Le gérant se lança dans de grandes explications sur la technique et les traditions de tissage tout en les rapatriant vers le somptueux rez-de-chaussée.

 

Un battement de mains et un commis se précipita, une théière fumante à la main.
- Chez nous, tout commence par un thé. Prenez votre temps.
Deux autres commis déballèrent les tapis que commentait le maître. Ils eurent droit à une débauche : des grands, des petits, des larges, des moyens, des poils longs, des poils ras, tous coloris, toutes sortes de décorations ou dessins géométriques. Pour chacun, le commerçant expliquait le choix des teintes et la signification des motifs.
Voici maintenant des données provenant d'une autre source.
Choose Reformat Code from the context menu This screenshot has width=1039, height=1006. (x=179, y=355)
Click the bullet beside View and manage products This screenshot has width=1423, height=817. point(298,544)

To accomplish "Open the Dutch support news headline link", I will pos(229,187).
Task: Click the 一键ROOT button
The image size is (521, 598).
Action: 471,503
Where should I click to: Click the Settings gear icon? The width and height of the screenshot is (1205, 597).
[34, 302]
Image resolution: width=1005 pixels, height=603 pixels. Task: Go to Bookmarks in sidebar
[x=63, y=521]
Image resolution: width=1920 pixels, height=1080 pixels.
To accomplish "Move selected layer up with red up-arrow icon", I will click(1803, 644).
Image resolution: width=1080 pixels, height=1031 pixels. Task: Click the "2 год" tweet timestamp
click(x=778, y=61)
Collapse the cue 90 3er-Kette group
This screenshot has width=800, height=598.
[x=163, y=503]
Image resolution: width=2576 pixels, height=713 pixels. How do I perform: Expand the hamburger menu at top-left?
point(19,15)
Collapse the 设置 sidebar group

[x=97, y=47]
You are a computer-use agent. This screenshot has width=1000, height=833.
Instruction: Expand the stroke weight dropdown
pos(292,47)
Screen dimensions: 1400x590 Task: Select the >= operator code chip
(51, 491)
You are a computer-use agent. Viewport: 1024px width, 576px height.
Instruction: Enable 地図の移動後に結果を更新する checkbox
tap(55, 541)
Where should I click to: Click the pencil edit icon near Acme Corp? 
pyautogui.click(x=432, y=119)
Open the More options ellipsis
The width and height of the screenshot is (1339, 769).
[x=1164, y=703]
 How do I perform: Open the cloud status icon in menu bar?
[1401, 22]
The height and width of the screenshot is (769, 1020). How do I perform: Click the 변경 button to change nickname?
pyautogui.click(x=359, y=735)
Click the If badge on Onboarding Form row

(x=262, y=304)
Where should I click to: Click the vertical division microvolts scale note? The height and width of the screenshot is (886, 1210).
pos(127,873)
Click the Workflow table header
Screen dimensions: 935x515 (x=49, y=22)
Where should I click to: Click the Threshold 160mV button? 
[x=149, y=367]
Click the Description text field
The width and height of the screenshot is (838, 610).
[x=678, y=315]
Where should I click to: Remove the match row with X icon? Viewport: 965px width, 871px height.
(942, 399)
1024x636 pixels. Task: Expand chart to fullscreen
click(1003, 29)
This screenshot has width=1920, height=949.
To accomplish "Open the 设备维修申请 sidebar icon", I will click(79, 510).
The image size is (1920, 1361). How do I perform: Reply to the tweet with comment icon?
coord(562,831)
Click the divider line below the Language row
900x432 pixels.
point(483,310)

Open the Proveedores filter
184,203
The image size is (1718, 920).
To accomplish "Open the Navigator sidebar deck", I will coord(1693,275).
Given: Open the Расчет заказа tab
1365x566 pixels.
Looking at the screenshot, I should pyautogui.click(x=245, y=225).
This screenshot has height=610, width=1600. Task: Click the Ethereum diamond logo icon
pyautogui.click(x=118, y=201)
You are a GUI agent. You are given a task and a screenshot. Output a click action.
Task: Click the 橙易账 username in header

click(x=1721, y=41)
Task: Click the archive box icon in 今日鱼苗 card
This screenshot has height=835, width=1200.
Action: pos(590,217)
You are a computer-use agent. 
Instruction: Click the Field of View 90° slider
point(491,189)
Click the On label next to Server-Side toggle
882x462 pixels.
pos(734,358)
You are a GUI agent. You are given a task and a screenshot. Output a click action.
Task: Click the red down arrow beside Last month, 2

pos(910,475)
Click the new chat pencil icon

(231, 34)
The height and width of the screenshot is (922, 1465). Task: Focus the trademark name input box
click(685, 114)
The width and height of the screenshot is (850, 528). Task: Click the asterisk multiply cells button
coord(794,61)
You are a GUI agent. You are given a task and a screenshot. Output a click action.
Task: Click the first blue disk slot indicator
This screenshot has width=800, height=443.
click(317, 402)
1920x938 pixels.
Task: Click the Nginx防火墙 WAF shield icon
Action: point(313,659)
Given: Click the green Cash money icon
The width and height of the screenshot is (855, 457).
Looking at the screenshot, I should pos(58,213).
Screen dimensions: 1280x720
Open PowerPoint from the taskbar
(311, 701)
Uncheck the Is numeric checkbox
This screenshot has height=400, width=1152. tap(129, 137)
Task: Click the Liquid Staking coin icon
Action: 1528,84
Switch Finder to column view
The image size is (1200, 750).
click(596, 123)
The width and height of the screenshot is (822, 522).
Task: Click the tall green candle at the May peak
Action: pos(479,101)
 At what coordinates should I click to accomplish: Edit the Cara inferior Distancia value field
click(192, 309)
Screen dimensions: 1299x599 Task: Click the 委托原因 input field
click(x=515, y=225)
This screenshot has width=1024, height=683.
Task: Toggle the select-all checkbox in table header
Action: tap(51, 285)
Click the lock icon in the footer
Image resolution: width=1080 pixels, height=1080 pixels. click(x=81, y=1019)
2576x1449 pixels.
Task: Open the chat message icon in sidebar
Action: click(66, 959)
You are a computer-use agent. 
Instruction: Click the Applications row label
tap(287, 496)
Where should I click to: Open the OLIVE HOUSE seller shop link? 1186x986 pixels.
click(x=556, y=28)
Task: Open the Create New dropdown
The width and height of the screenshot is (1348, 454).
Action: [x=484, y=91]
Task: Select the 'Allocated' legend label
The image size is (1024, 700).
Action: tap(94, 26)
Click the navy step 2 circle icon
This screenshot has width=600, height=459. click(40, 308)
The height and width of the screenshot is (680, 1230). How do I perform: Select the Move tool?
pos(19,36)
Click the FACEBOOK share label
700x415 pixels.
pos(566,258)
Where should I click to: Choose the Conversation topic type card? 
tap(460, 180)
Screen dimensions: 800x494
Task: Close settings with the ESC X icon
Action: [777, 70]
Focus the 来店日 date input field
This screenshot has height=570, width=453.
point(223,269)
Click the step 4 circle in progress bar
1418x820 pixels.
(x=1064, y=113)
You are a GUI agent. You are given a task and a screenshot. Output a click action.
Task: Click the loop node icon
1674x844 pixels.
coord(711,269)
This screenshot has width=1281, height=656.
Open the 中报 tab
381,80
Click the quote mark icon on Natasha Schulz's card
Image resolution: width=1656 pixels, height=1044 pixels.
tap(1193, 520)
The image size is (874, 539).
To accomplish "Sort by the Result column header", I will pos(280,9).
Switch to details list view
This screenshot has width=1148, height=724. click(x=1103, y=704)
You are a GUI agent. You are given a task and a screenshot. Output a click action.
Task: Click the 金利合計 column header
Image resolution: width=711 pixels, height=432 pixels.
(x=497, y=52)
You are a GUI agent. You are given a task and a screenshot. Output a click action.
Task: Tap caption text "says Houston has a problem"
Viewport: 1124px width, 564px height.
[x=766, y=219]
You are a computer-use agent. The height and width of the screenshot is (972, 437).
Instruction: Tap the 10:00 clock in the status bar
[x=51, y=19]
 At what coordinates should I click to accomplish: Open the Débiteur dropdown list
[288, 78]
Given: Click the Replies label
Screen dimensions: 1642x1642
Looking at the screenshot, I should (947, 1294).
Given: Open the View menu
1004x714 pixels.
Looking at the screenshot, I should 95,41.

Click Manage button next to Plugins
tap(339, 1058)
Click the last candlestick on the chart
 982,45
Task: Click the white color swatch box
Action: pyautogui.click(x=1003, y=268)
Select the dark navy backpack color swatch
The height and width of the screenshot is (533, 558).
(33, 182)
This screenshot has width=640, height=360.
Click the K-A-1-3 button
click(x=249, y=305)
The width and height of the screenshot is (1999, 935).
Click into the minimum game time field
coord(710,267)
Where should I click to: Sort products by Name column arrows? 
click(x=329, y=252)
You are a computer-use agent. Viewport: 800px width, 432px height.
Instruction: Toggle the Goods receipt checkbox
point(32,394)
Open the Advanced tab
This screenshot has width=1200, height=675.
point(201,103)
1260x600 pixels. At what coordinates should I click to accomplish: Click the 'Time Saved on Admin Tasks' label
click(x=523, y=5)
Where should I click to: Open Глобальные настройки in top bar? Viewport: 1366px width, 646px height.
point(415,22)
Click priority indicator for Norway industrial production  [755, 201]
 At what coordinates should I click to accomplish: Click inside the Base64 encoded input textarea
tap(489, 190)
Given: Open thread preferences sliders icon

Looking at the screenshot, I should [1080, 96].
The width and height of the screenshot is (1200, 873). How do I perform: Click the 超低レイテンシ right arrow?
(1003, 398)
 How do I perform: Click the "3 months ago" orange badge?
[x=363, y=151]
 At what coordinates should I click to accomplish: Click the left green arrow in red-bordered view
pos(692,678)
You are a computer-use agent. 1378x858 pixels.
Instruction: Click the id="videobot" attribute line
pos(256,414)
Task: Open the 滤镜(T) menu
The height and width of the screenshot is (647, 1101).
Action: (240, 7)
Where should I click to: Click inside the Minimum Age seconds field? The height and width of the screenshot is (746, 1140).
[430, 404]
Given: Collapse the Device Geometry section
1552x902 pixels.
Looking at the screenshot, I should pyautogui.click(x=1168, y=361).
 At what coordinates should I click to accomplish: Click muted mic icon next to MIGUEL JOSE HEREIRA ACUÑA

Il n’omit pas de montrer la fameuse étiquette, garantie du Roi.
Pascal trouva l’un d’eux particulièrement intéressant. Evelyne prétendit que le précédent était mieux travailler et que les dessins étaient plus fins. Le gérant fit ramener le précédent. Et l'on compara.

 

Et les commentaires reprirent. Et les tapis défilèrent à nouveau. Ils étaient très jolis et très… chers. Certains dépassaient les dix mille francs.
- Sur un tapis comme ça, combien touche les fillettes ?
Evelyne n’obtint pas de réponse. A la place :
- Nous nous chargeons de l’expédition. Vous réglez à votre convenance : cash, à crédit, avec une carte bancaire, des chèques de banque ou de voyage, une traite… Vous avez vraiment le choix…
Le choix de repartir les mains vides, ce que firent Evelyne et Pascal.

 
 

Le 29 août 1998
(sur un texte de 1980)
(mise à jour le 31 mai 2019)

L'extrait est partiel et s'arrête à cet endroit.